_What to produce_
Transcribe each entry exactly; skip the images.

(Items from a data source)

§

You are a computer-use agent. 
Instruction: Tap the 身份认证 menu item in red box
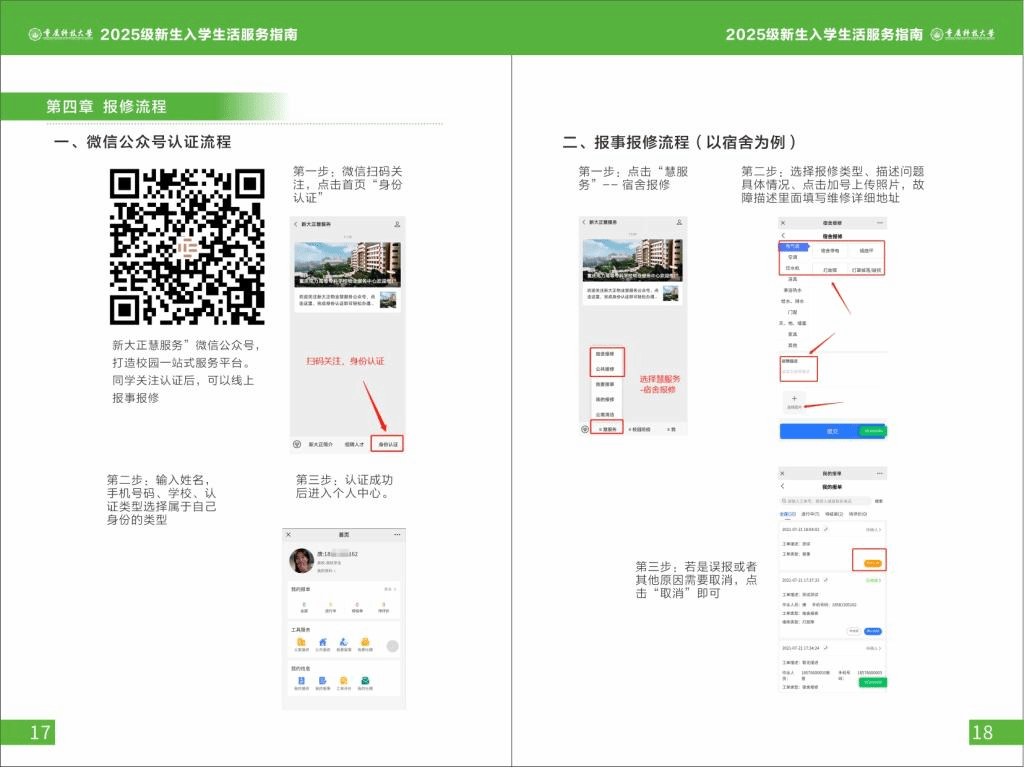[x=386, y=443]
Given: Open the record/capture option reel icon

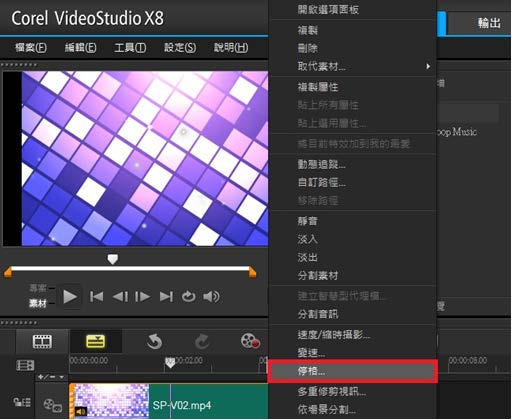Looking at the screenshot, I should coord(250,341).
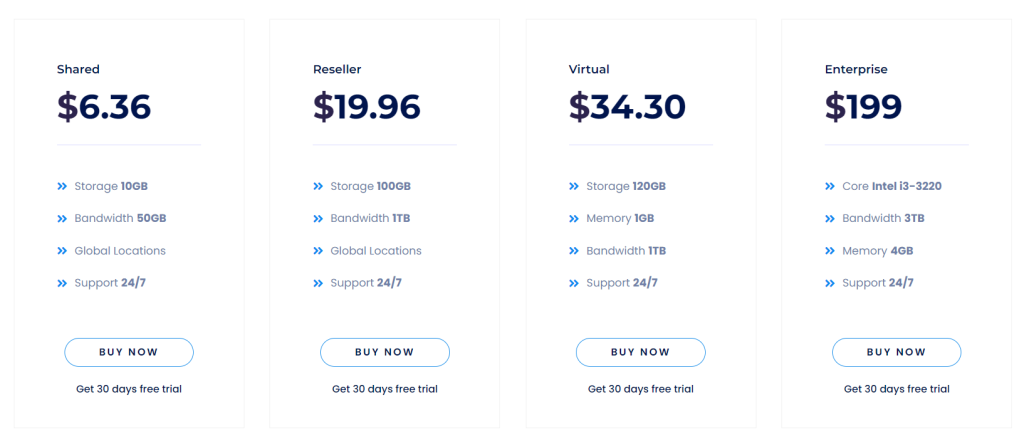This screenshot has width=1024, height=442.
Task: Click the arrow icon next to Bandwidth 3TB
Action: pyautogui.click(x=830, y=218)
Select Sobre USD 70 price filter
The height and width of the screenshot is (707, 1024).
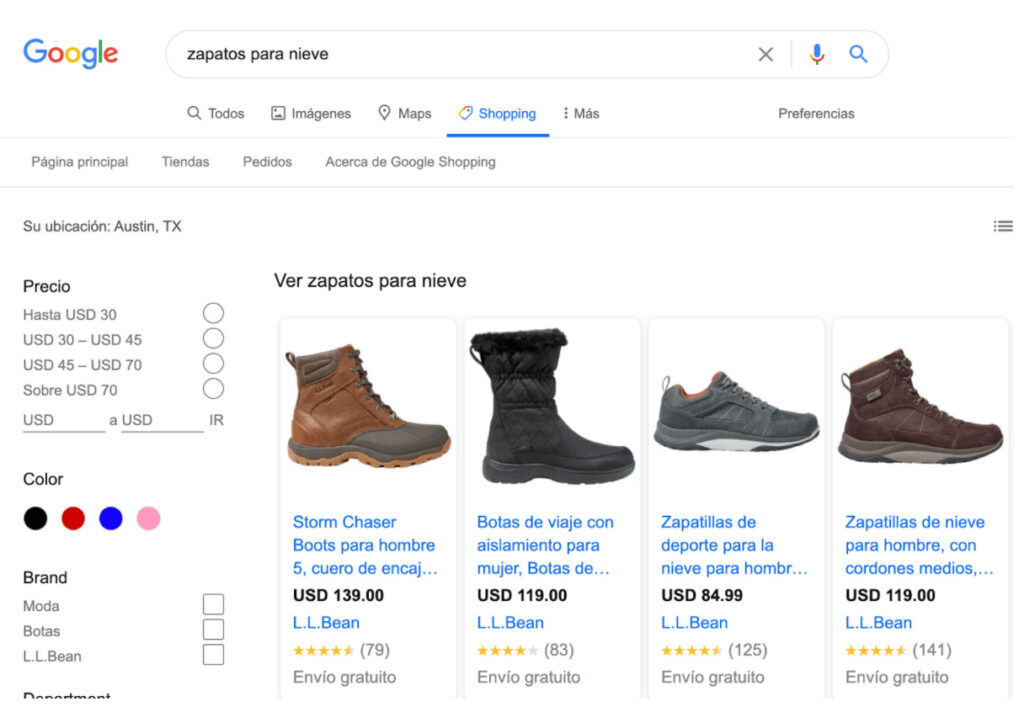point(213,389)
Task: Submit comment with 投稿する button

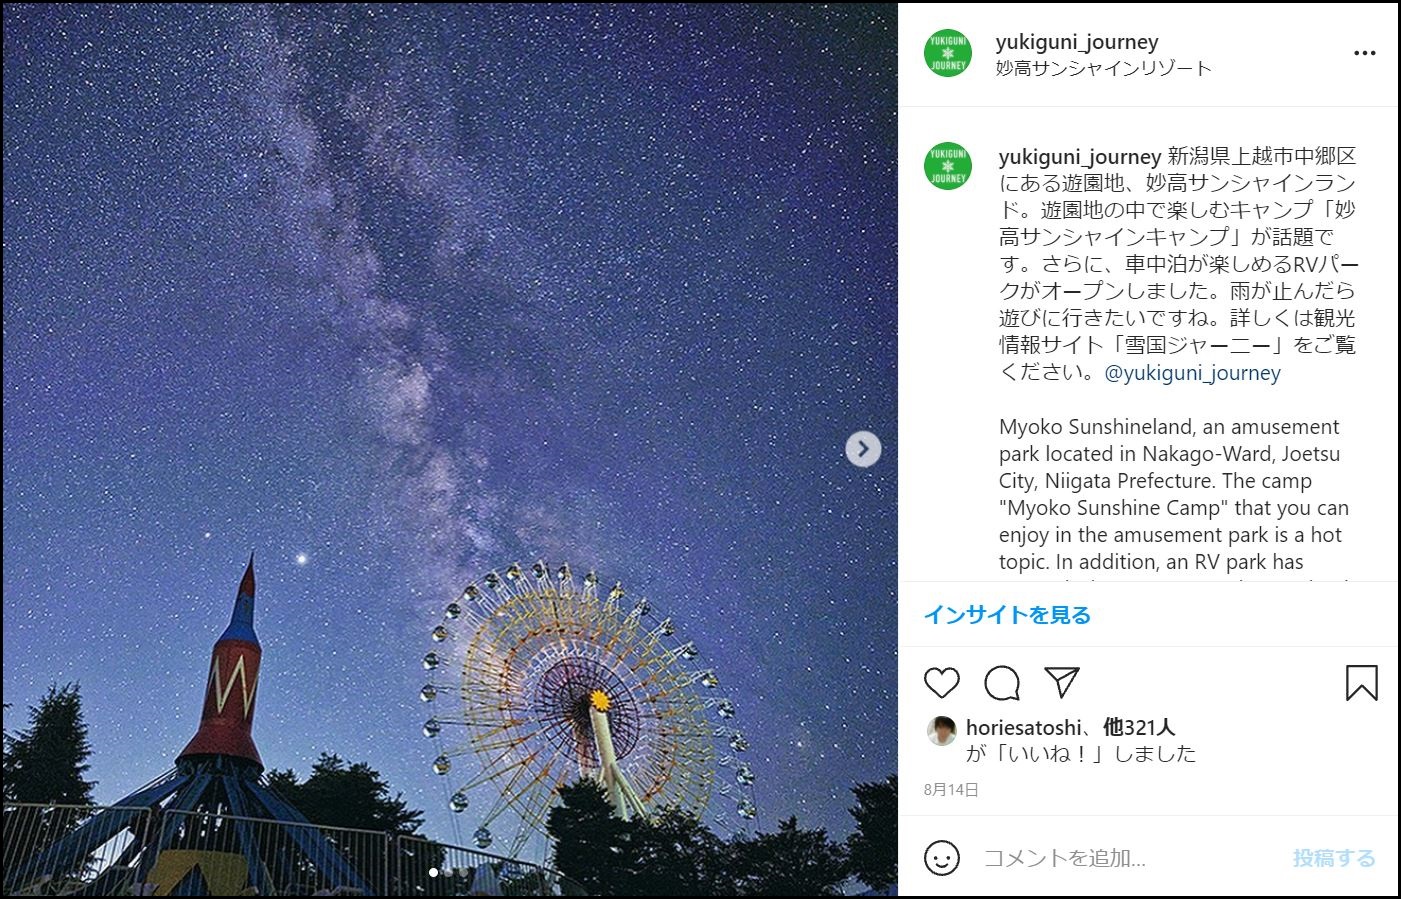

§

_Response area_
You are a computer-use agent. 
Instruction: Tap the 身份认证 menu item in red box
[x=386, y=443]
Given: Open the record/capture option reel icon

Looking at the screenshot, I should coord(250,341).
This screenshot has width=1024, height=442.
Task: Click the arrow icon next to Bandwidth 3TB
Action: pyautogui.click(x=830, y=218)
Select Sobre USD 70 price filter
The height and width of the screenshot is (707, 1024).
point(213,389)
Task: Submit comment with 投稿する button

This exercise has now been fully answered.